OBJECTIVE
Retype the part of the rows that opens with the line containing "Click the church icon above Agios Georgios" and closes with the line containing "Action: pos(773,262)", keeping every line exactly as it appears.

Extracted data entries:
----------

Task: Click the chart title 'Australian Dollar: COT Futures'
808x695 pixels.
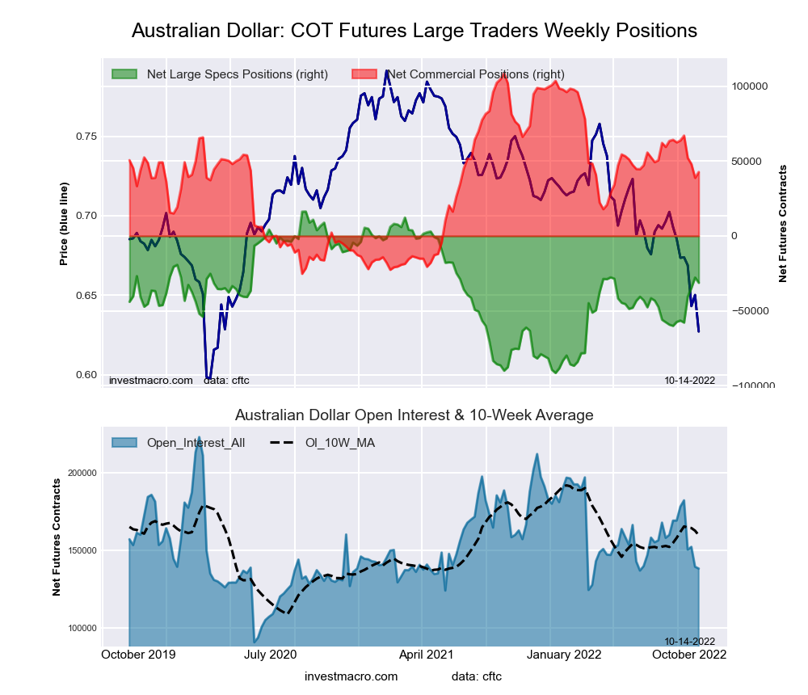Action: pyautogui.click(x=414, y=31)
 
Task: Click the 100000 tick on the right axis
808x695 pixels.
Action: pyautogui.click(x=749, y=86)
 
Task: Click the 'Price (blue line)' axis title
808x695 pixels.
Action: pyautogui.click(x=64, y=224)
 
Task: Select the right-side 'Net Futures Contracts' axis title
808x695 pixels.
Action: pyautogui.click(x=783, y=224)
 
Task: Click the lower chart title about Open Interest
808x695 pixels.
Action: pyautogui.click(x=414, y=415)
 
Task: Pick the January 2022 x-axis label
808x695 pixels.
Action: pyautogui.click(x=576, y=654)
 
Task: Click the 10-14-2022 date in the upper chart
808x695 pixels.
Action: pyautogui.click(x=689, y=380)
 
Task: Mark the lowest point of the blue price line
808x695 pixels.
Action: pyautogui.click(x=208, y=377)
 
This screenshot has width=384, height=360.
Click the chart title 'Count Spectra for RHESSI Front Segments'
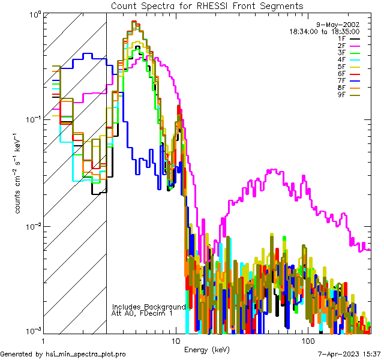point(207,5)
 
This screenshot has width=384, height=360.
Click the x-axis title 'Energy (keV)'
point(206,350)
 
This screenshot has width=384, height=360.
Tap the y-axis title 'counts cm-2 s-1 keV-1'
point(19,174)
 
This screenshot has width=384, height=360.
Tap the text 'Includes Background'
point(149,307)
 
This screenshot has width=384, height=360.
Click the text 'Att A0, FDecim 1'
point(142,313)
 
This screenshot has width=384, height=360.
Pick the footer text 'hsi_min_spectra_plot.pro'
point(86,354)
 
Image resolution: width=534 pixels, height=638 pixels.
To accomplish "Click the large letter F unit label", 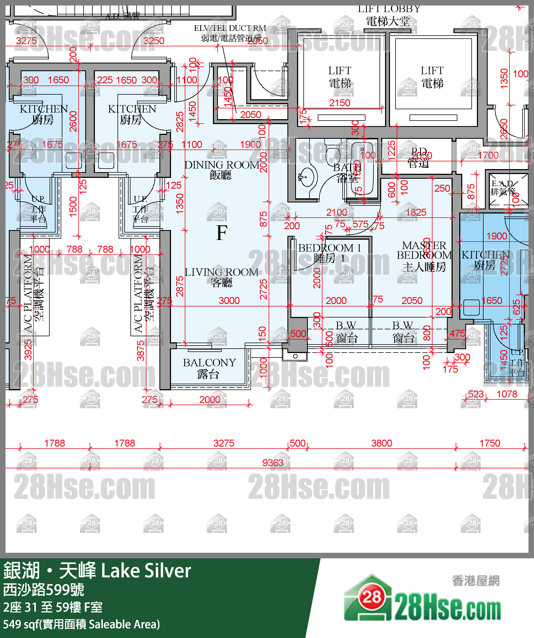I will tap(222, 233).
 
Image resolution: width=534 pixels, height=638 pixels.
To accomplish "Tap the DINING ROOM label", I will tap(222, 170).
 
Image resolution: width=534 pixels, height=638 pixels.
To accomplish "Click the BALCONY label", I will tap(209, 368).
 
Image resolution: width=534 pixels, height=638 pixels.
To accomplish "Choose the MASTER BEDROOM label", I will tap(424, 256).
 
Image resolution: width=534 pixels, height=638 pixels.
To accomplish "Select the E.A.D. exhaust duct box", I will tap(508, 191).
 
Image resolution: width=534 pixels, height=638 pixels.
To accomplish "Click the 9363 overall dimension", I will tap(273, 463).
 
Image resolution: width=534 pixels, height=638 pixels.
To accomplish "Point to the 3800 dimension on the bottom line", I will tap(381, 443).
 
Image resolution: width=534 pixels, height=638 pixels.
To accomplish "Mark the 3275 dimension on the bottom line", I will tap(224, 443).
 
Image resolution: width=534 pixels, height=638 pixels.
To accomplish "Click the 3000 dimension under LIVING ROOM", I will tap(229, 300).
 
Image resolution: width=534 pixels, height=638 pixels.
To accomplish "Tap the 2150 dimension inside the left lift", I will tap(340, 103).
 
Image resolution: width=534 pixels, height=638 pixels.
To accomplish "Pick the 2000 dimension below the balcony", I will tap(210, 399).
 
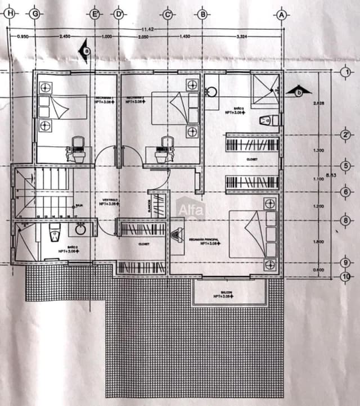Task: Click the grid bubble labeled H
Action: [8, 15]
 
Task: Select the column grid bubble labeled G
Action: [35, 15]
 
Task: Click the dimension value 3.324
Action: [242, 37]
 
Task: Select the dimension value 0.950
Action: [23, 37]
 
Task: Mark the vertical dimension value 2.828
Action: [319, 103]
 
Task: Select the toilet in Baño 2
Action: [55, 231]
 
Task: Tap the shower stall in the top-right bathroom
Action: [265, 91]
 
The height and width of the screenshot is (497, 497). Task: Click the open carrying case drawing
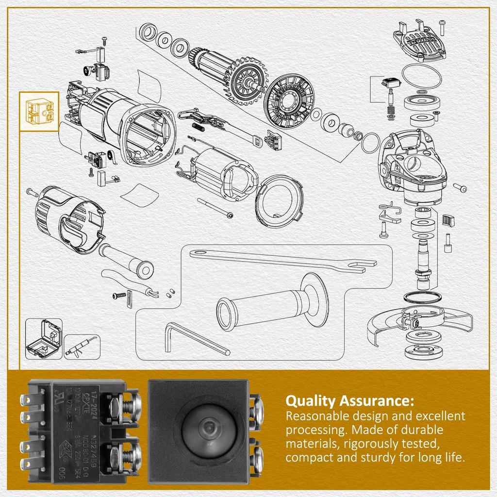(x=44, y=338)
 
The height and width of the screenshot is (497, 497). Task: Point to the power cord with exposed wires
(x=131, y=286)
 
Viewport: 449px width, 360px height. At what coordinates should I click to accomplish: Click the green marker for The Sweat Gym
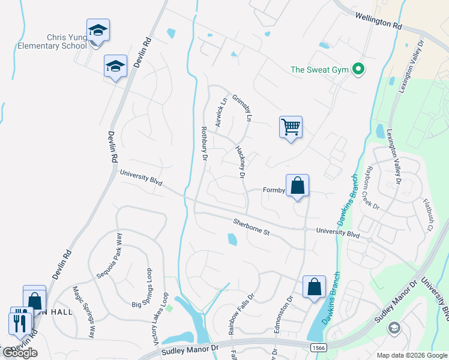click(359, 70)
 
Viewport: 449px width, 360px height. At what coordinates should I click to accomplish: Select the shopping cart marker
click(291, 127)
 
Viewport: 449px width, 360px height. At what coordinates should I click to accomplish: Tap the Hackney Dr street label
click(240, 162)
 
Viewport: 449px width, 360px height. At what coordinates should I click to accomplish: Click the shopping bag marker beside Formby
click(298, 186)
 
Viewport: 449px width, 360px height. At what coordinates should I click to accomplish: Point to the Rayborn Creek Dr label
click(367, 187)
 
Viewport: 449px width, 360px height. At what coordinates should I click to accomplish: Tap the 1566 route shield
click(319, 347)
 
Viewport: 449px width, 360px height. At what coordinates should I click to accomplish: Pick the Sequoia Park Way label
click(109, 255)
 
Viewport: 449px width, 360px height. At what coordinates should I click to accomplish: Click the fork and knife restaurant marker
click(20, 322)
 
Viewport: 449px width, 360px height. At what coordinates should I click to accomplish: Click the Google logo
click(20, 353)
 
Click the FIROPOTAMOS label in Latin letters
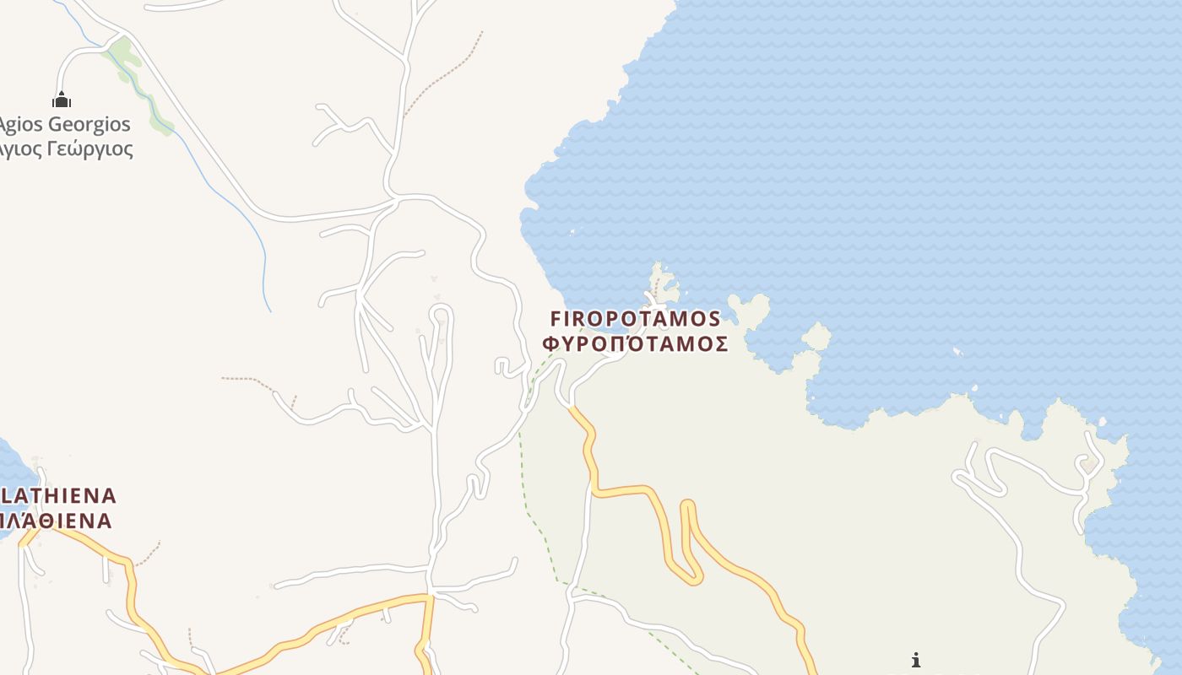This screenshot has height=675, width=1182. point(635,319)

----------

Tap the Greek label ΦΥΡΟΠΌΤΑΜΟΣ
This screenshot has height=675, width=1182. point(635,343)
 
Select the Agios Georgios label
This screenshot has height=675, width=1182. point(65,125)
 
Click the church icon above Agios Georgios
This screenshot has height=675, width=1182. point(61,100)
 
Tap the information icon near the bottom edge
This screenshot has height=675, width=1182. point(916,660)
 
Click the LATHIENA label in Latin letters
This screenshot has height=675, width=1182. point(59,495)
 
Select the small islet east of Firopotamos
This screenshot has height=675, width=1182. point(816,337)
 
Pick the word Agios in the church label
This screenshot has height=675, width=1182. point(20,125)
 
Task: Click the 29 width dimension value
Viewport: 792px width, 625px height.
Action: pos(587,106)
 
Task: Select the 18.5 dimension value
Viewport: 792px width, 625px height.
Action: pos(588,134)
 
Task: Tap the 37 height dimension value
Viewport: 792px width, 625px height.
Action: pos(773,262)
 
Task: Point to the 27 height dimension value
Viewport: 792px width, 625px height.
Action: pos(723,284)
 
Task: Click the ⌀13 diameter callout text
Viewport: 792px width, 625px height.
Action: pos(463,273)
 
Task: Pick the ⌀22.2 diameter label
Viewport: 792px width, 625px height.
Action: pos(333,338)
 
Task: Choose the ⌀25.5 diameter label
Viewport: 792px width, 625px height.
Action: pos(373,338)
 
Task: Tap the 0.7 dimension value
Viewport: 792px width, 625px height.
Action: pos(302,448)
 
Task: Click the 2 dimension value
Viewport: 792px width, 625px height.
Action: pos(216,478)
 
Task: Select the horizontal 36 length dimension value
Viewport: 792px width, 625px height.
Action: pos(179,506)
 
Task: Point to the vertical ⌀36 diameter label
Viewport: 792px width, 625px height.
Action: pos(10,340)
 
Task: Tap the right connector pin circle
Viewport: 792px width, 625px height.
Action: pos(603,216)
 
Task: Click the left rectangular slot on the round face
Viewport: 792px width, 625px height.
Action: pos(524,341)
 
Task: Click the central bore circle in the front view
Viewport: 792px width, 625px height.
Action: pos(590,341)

----------

WRITTEN ANSWER
Click the church icon above Agios Georgios
This screenshot has height=675, width=1182. point(61,100)
 
Tap the information icon near the bottom edge
This screenshot has height=675, width=1182. point(916,660)
 
Click the LATHIENA label in Latin letters
This screenshot has height=675, width=1182. point(59,495)
 
Select the small islet east of Firopotamos
This screenshot has height=675, width=1182. point(816,337)
 
Pick the word Agios in the church label
This screenshot has height=675, width=1182. point(20,125)
 
Task: Click the 29 width dimension value
Viewport: 792px width, 625px height.
Action: pos(587,106)
 
Task: Select the 18.5 dimension value
Viewport: 792px width, 625px height.
Action: pos(588,134)
 
Task: Tap the 37 height dimension value
Viewport: 792px width, 625px height.
Action: pos(773,262)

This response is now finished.